Not only do such conditions threaten the long-term viability of a millennial’s life, but they also threaten their bank accounts. This especially true for millennials who do not have health insurance, and are thus forced to pay out-of-pocket for their medical care.
People under the age of 65 with circulatory system diseases like high blood pressure and heart conditions spend more than $1,500 per year for medical care, according to the Kaiser Family Foundation. Because of their illnesses, these same individuals make about $4,500 less per year due to not being able to work as much as others.
“At the end of the day, if these trends continue, then you’ll have higher health-care costs,” Benjamin warns.
“You’ll be exchanging the baby boomer generation for a generation with even higher health-care costs just because of normal inflation and the fact these chronic diseases are there.”
Many millennials are learning about the benefits of natural remedies as opposed to the pharmaceuticals that many of their parents and grandparents took, which is one silver lining in all of this.

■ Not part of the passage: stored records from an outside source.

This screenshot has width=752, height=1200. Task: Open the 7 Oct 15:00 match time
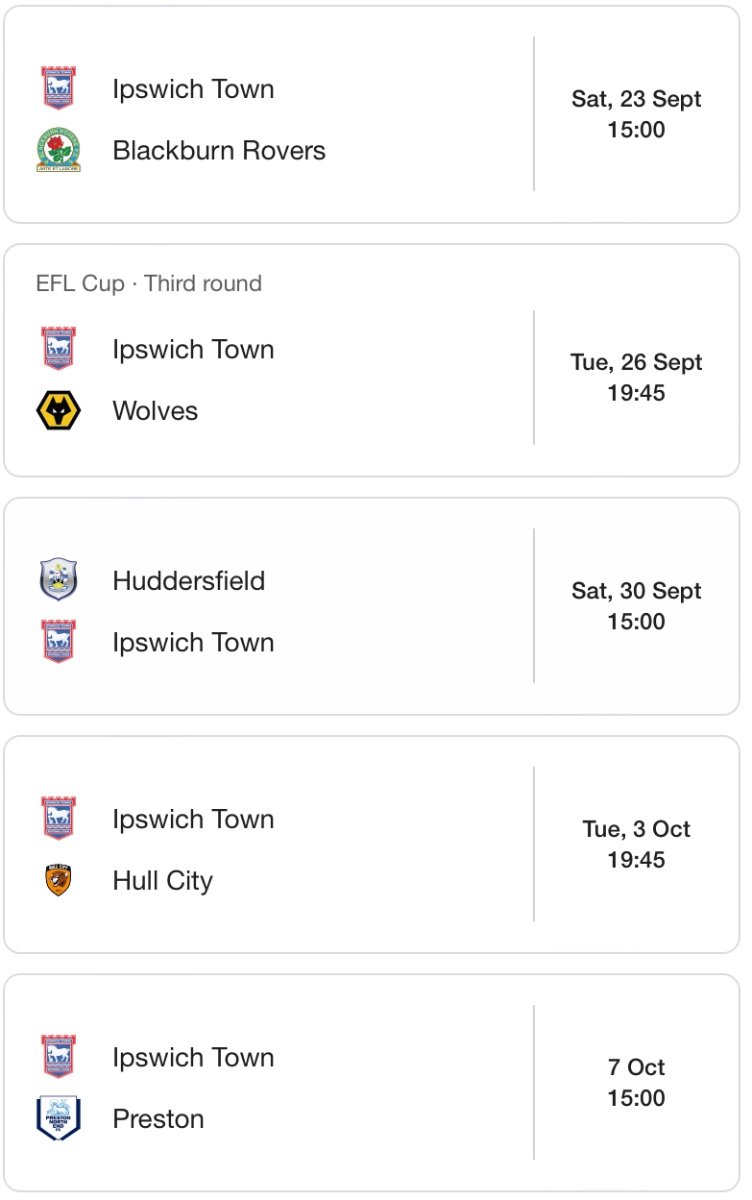(636, 1082)
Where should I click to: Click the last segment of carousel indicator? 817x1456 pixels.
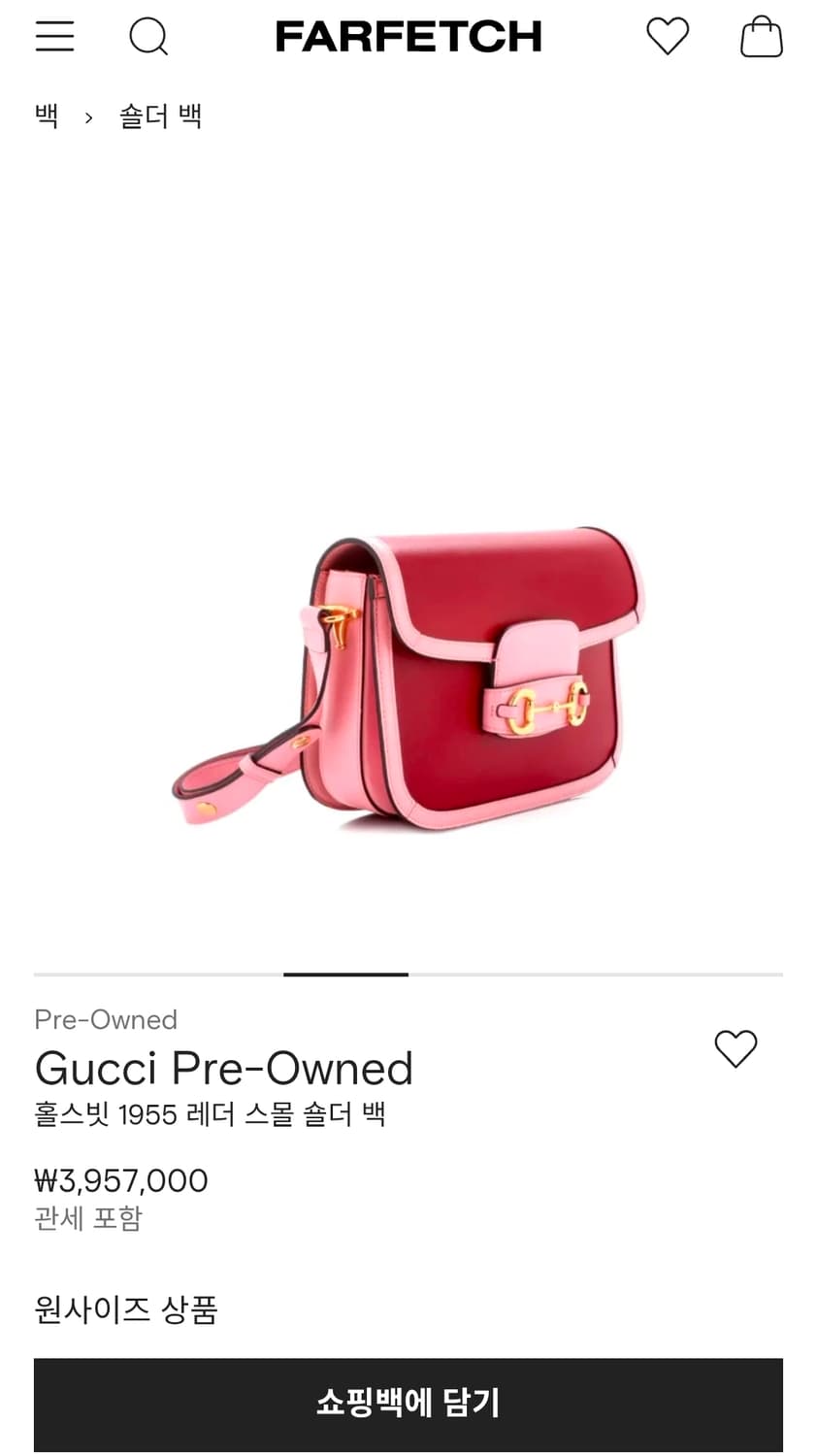[x=720, y=974]
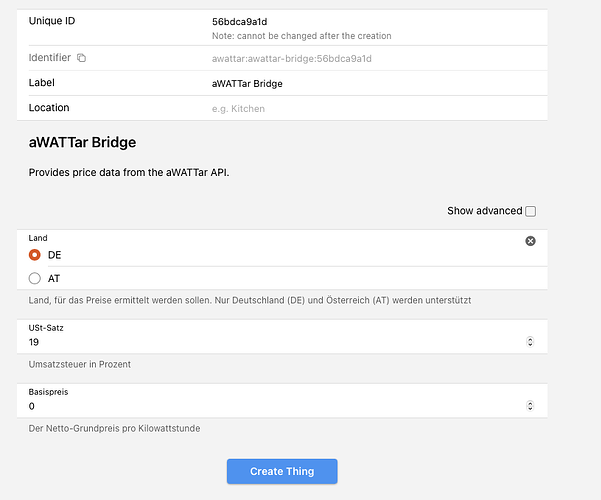The width and height of the screenshot is (601, 500).
Task: Enable the Show advanced checkbox
Action: tap(530, 211)
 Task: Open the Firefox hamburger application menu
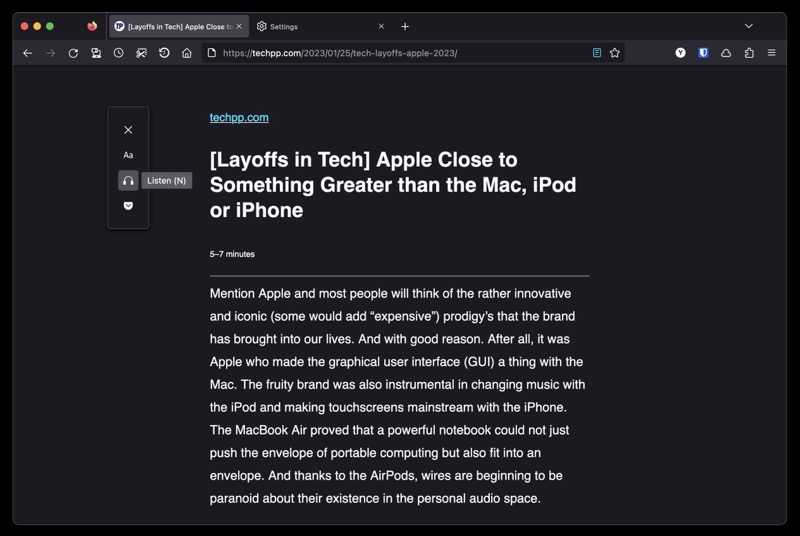772,53
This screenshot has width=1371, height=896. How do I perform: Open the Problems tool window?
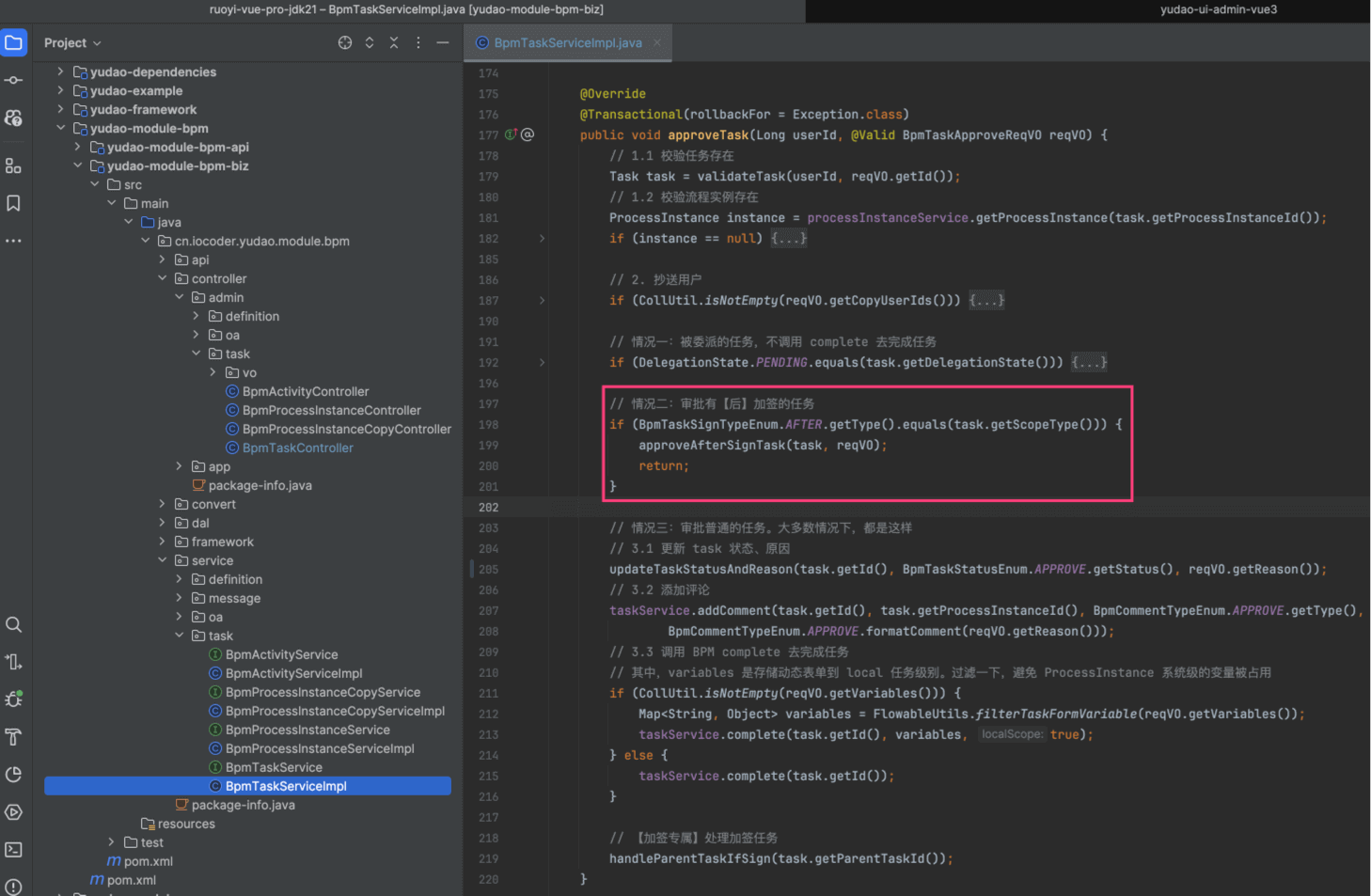(13, 886)
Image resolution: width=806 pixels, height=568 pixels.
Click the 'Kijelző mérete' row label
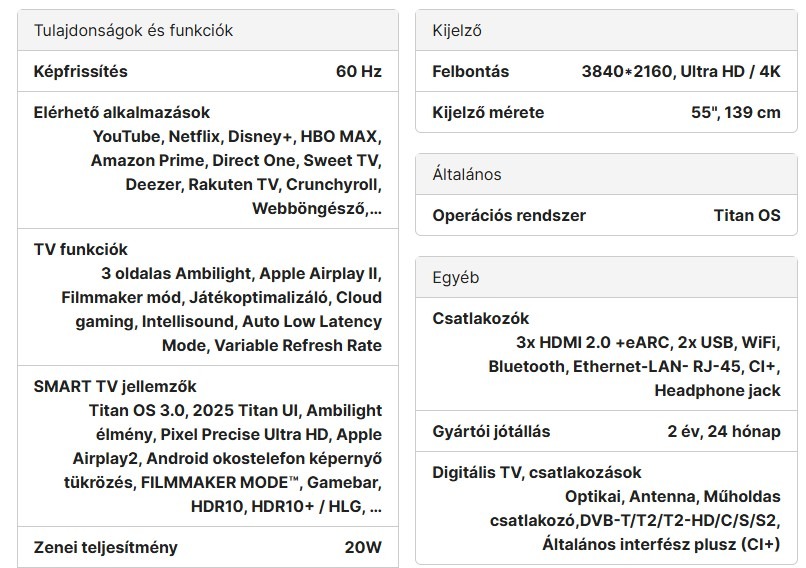tap(488, 113)
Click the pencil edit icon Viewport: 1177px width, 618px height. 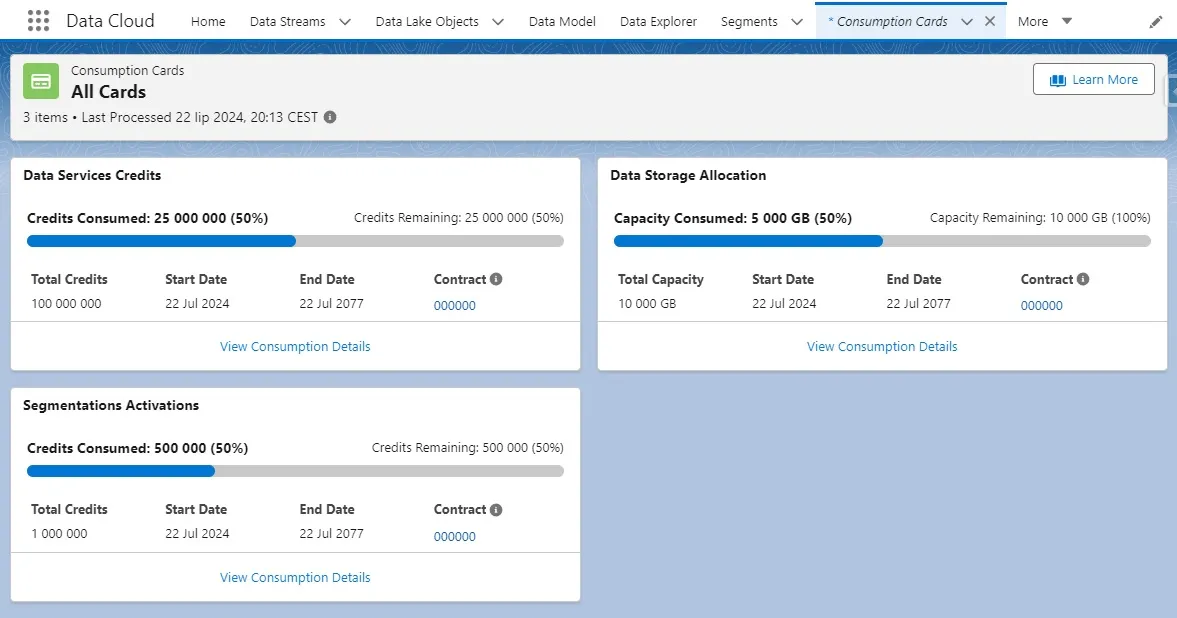[x=1156, y=20]
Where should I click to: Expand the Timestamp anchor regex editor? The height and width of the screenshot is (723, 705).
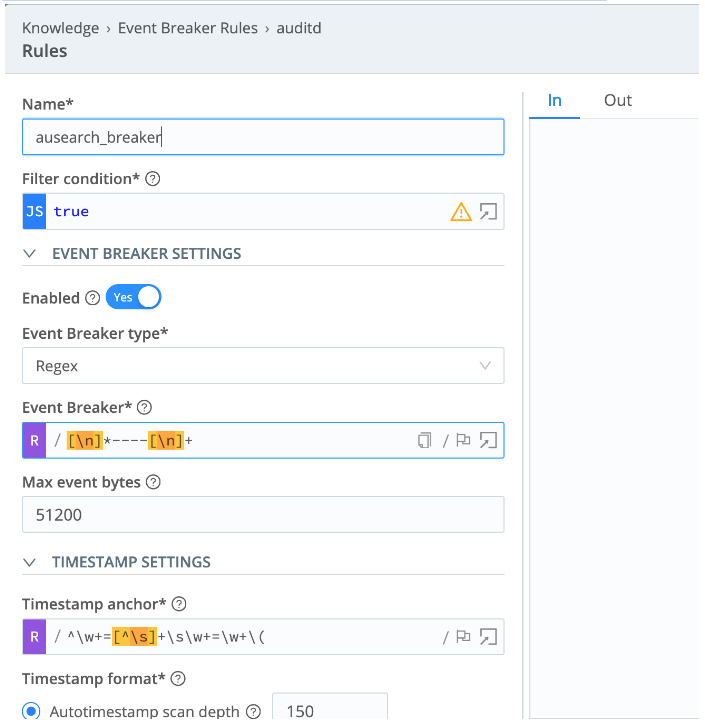coord(488,637)
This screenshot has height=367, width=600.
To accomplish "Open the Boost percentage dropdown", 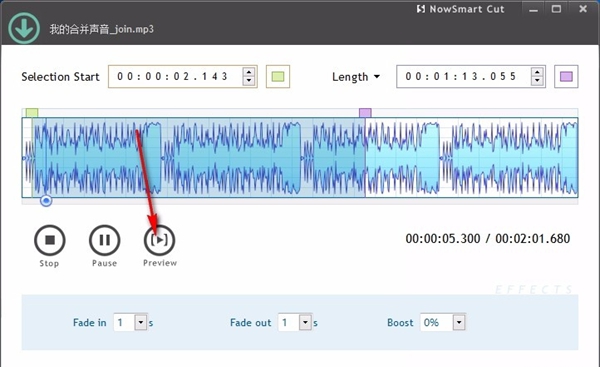I will pyautogui.click(x=459, y=322).
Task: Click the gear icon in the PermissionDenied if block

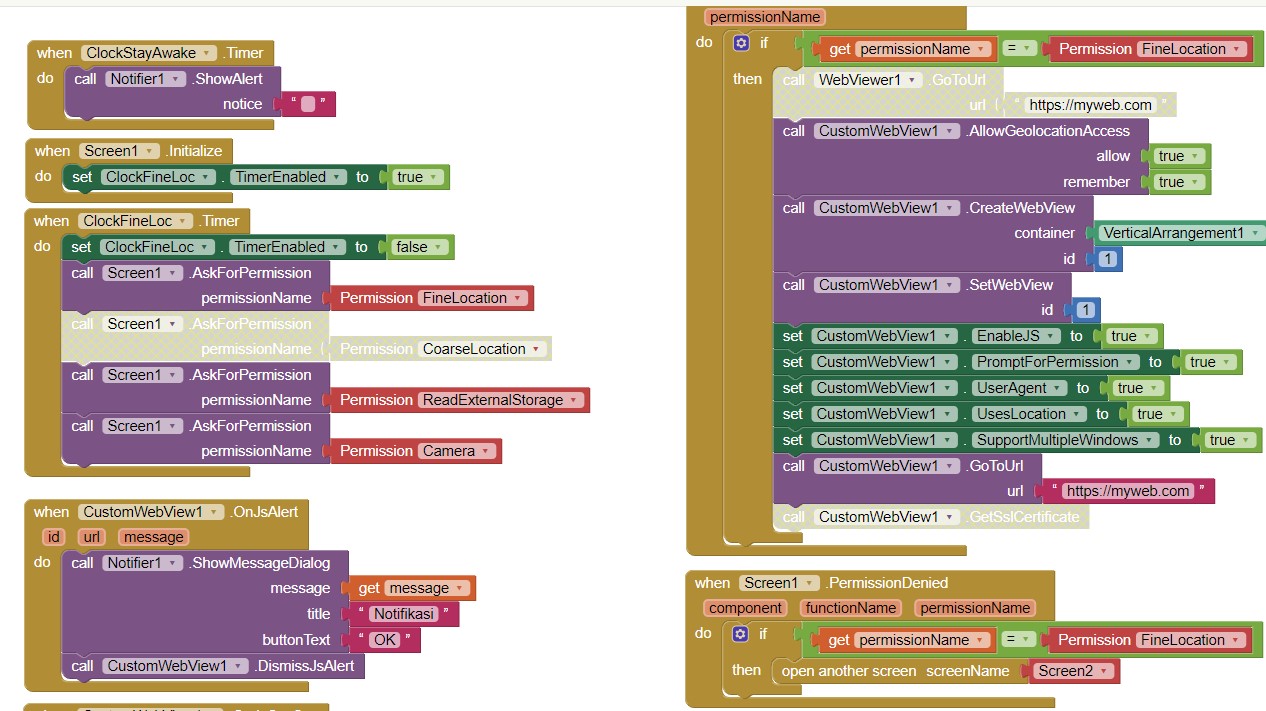Action: coord(738,634)
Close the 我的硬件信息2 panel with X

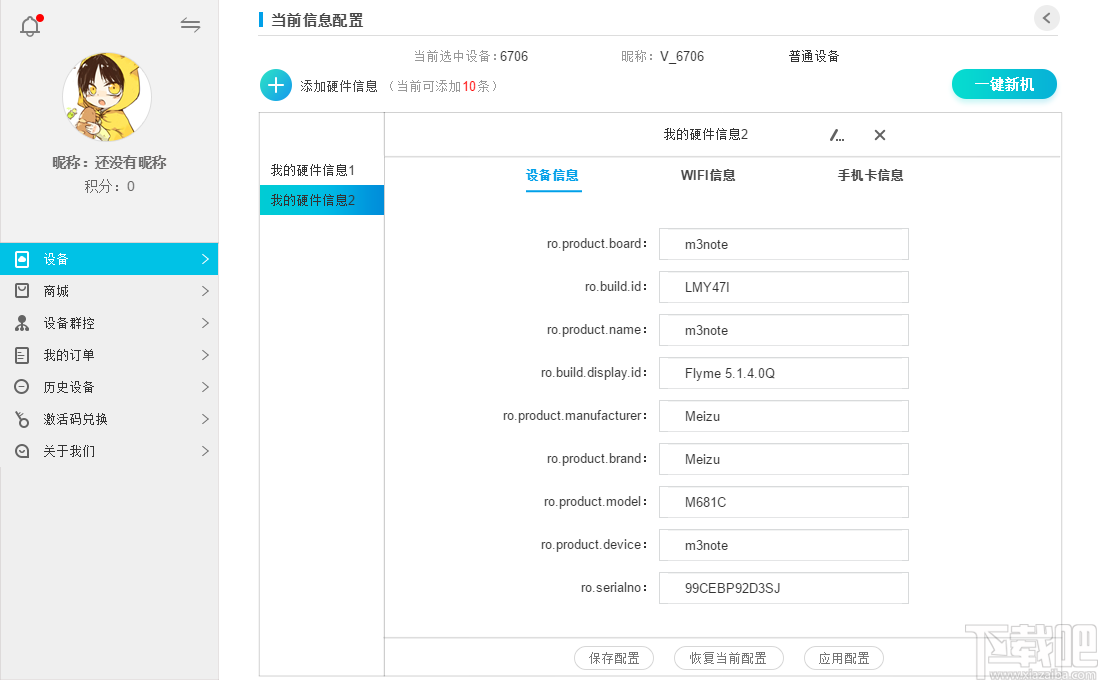tap(880, 135)
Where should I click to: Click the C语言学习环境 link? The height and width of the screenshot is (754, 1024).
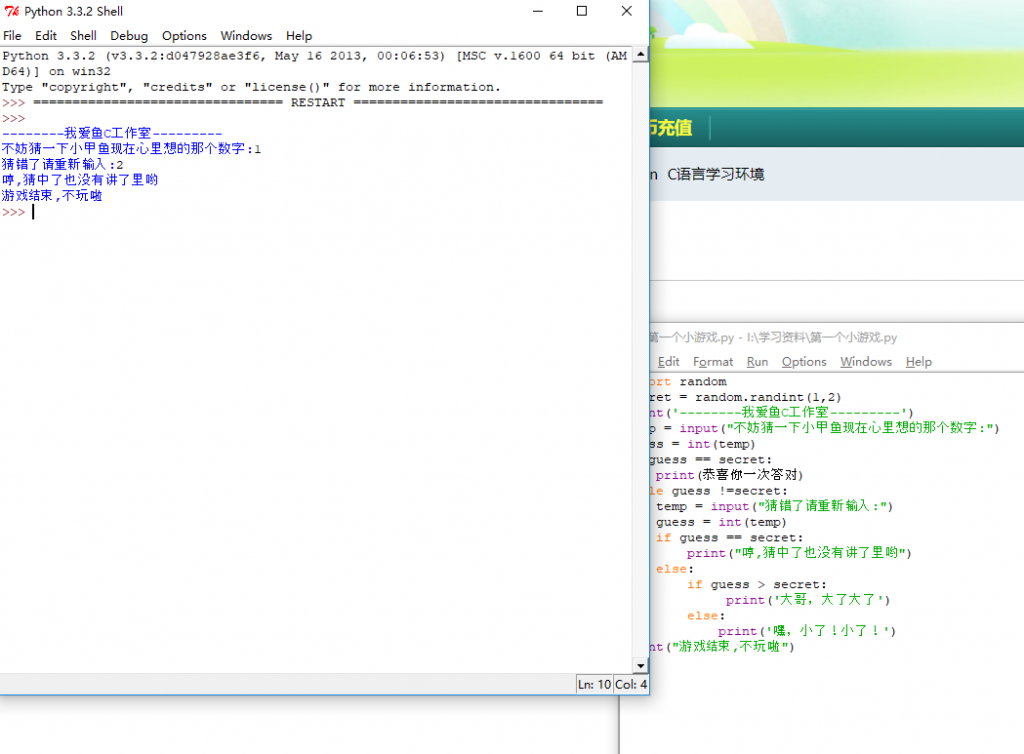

On the flip side, almost nothing natural is covered by traditional health insurance, so this translates to even more out-of-pocket costs.
If ever there was a situation so unsustainable as to eventually collapse the system, it is the millennial health crisis. While some conservatives seem to enjoy bashing millennials as lazy snowflakes, the reality is that many of them were dealt a difficult hand, and can now see the writing on the wall that they probably have no future on top of failing health.
“There are two things I think that really messed with the American dream for me,” says Brady Dixon, a 35-year-old IT professional with diabetes who is struggling just to get by. “One is my student loans and the other is health problems.”